__Set task__
Transcribe the lines between the one containing "Where should I click to: Click the Tool" and the one containing "[1152, 594]", inclusive, with no changes.

Recorded data
════════

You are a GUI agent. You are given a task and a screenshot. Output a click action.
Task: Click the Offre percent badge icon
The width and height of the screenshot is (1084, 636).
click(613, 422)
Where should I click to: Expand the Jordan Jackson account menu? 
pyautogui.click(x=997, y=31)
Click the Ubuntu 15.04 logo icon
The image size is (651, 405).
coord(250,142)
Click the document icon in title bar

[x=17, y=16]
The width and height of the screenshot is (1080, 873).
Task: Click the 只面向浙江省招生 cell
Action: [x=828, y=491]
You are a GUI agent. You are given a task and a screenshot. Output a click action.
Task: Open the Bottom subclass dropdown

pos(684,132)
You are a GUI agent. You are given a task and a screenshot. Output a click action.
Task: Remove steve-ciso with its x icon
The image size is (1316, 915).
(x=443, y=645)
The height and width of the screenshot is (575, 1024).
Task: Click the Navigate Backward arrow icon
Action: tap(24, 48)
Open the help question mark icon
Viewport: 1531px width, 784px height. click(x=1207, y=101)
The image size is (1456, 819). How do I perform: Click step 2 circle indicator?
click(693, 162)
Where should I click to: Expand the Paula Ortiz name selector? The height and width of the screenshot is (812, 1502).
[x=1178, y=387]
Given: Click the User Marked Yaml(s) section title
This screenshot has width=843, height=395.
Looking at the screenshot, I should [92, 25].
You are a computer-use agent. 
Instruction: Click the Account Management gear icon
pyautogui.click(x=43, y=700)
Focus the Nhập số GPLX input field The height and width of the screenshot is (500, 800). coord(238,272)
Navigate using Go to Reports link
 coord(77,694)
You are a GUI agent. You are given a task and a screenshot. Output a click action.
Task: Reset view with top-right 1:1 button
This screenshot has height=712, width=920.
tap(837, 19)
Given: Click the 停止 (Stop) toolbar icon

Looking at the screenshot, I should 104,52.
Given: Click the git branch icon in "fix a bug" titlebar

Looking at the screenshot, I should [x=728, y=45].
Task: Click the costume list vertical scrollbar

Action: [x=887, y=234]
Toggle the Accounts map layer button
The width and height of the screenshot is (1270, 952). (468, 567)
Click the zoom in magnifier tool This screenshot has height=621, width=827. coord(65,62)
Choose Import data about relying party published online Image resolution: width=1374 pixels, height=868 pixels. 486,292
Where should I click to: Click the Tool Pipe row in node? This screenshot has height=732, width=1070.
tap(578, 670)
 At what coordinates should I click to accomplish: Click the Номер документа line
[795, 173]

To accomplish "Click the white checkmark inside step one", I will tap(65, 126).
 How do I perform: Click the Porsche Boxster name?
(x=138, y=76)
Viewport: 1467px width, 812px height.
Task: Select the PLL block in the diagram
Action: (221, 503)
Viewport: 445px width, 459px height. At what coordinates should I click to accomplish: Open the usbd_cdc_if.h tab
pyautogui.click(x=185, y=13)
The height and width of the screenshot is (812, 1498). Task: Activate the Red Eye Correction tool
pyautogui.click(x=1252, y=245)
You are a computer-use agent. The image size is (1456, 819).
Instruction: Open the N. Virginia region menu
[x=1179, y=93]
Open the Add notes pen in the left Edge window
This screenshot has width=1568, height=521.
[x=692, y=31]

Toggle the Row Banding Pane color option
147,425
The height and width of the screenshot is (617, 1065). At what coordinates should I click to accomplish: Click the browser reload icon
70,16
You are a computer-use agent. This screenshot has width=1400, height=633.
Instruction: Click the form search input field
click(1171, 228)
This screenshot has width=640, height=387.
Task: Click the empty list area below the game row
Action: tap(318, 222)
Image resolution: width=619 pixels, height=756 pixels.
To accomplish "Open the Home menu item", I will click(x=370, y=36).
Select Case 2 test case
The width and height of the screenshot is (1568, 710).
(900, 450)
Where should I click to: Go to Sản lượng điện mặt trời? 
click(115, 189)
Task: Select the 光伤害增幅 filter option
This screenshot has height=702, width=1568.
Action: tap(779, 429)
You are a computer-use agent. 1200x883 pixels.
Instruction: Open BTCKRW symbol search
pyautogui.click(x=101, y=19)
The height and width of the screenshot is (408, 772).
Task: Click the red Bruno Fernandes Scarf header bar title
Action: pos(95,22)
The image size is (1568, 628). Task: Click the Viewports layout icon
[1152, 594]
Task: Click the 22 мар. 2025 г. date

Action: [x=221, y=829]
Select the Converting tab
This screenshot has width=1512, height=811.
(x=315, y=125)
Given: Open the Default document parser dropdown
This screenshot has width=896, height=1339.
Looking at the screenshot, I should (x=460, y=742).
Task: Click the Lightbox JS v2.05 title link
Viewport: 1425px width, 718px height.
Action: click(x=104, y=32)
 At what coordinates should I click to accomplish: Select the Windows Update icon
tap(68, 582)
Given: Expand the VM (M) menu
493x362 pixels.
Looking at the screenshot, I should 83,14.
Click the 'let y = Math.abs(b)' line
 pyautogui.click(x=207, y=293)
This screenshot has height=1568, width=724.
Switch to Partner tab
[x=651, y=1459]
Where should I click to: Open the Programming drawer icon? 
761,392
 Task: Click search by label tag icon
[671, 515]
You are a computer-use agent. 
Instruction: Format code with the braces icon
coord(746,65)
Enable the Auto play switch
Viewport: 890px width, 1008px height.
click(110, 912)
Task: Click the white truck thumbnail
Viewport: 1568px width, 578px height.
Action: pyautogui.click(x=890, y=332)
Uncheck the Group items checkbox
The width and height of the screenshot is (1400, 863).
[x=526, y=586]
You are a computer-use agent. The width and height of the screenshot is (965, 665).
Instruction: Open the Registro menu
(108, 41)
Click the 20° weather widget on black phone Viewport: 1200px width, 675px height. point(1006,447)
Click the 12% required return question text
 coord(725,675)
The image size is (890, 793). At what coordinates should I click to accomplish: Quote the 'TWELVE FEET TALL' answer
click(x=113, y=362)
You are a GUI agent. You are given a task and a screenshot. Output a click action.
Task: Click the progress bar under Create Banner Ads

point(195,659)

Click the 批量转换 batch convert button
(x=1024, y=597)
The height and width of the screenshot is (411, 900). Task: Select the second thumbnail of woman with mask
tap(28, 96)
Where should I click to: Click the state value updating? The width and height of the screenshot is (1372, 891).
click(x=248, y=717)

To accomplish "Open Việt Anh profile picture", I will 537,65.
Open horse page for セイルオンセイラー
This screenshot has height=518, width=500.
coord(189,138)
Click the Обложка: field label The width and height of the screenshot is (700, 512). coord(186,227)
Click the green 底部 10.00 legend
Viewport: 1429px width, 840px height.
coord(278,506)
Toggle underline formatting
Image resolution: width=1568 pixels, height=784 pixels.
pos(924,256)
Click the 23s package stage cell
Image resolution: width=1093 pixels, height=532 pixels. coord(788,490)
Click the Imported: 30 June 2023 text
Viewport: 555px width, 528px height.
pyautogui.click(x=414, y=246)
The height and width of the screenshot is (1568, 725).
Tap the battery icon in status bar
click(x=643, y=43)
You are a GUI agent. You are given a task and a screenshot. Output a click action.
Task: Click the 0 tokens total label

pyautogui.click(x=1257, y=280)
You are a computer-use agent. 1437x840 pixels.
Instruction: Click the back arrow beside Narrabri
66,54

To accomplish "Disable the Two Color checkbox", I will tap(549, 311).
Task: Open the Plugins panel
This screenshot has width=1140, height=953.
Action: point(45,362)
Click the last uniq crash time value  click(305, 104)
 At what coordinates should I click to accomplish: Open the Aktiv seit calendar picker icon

════════

__Response to this task__
Where should I click to: Click the Tool Pipe row in node? This screenshot has height=732, width=1070.
tap(578, 670)
 At what coordinates should I click to accomplish: Click the Номер документа line
[795, 173]

To accomplish "Click the white checkmark inside step one", I will tap(65, 126).
 How do I perform: Click the Porsche Boxster name?
(x=138, y=76)
Viewport: 1467px width, 812px height.
Task: Select the PLL block in the diagram
Action: (221, 503)
Viewport: 445px width, 459px height. At what coordinates should I click to accomplish: Open the usbd_cdc_if.h tab
pyautogui.click(x=185, y=13)
The height and width of the screenshot is (812, 1498). Task: Activate the Red Eye Correction tool
pyautogui.click(x=1252, y=245)
You are a computer-use agent. The image size is (1456, 819).
Instruction: Open the N. Virginia region menu
[x=1179, y=93]
Open the Add notes pen in the left Edge window
This screenshot has width=1568, height=521.
[x=692, y=31]

Toggle the Row Banding Pane color option
147,425
The height and width of the screenshot is (617, 1065). At what coordinates should I click to accomplish: Click the browser reload icon
70,16
You are a computer-use agent. This screenshot has width=1400, height=633.
Instruction: Click the form search input field
click(1171, 228)
This screenshot has width=640, height=387.
Task: Click the empty list area below the game row
Action: tap(318, 222)
Image resolution: width=619 pixels, height=756 pixels.
To accomplish "Open the Home menu item", I will click(x=370, y=36).
Select Case 2 test case
The width and height of the screenshot is (1568, 710).
(900, 450)
Where should I click to: Go to Sản lượng điện mặt trời? 
click(115, 189)
Task: Select the 光伤害增幅 filter option
This screenshot has height=702, width=1568.
Action: tap(779, 429)
You are a computer-use agent. 1200x883 pixels.
Instruction: Open BTCKRW symbol search
pyautogui.click(x=101, y=19)
The height and width of the screenshot is (408, 772).
Task: Click the red Bruno Fernandes Scarf header bar title
Action: pos(95,22)
The image size is (1568, 628). Task: Click the Viewports layout icon
[1152, 594]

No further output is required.